Quando venne il momento, lo accompagnai alla macchina, salutai lui ed il suo autista e mi avviai verso la breve salita che porta al backstage, quando all'improvviso mi sentii chiamare; mi voltai e vidi l'auto appena partita, ferma in fondo alla discesa; corsi immediatamente verso la macchina, pensando a cosa mai poteva essere accaduto.
Arrivato li vidi B.B. King che con un sorriso smagliante stampato sul volto, mi porse una spilletta raffigurante "Lucille" che, evidentemente, aveva ritrovato in macchina!
A circa due ore di distanza si era ricordato di me e del mio gesto nei confronti della ragazza.
Ancora oggi, tutte le volte che ci penso, mi sembra un gesto ed un pensiero davvero incredibile.
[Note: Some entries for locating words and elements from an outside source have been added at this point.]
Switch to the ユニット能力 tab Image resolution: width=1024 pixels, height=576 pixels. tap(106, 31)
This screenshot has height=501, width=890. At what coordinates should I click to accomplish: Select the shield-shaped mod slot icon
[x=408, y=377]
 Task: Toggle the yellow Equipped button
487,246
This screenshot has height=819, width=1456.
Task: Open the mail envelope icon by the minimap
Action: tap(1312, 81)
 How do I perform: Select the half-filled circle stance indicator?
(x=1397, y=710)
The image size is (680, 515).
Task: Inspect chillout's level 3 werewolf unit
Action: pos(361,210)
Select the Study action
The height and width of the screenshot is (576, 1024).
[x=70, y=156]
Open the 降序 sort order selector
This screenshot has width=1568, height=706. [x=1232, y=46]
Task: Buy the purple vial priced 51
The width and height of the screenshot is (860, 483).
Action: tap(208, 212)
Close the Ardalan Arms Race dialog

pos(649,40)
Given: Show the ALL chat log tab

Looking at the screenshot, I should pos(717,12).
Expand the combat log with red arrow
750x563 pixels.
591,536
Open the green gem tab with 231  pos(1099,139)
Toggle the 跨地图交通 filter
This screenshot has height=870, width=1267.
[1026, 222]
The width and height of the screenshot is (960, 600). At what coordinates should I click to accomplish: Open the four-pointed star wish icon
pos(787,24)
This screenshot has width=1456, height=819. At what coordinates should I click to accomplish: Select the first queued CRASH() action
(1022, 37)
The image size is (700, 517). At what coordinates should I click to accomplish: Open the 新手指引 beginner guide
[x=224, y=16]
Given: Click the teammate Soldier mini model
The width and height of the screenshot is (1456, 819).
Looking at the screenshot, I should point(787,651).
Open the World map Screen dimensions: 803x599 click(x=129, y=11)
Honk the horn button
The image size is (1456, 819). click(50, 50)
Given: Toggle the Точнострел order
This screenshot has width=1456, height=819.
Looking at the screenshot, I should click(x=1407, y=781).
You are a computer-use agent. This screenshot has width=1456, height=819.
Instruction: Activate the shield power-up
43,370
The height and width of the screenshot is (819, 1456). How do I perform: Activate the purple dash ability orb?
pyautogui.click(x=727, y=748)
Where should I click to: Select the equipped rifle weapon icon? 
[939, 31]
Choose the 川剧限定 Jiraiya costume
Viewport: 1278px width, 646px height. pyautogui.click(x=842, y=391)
Quest'altro piccolo aneddoto invece riguarda l'ultima sua esibizione tenuta dal Maestro a Pistoia, durante l'edizione del 2012.
In quell'edizione B.B., non in perfette condizioni di salute ed oramai piuttosto avanti con gli anni, suona tutto il concerto da seduto, intrattenendo però il pubblico come solo lui sa fare.
Durante il suo set, mentre stava eseguendo "You Are My Sunshine", accadde una cosa bellissima: si fermò e chiese al pubblico una specie di gesto d'amore, un bacio che ogni uomo avrebbe dovuto dare alla propria donna.
Li per li quasi nessuno capì quello che l'artista stava chiedendo, tanto che B.B. prese la sua Lucille e la baciò, guardando interrogativamente il pubblico delle prime file ed esclamando di non vedere nessuno baciarsi.
A quel punto, io che mi trovavo davanti al palco a coordinare la sicurezza, richiamai la sua attenzione con un gesto e, visto che Francesca, la mia ragazza, si trovava dalla parte opposta del palco, andai verso di lei e le stampai un bel bacio sulla bocca, sotto gli occhi, che brillavano di entusiasmo, di B.B. King, il quale mi indicò al pubblico con una bella risata esclamando "Give me a yeah for him!!!".
Successivamente, nel tratto che dal palco va alla scala, mi dette la mano ringraziandomi e dicendomi che era stato molto bello il mio gesto d'amore!

Nel mondo c'è sempre un gran bisogno d'amore e B.B. King, oltre che uno dei più grandi ed influenti chitarristi della storia, è stato anche un grande messaggero d'amore.
un uomo buono, un uomo dagli occhi buoni.
Mi mancherà tantissimo.



Si dice sempre che il Blues non morirà mai. Adesso se n'è però andata una bella fetta.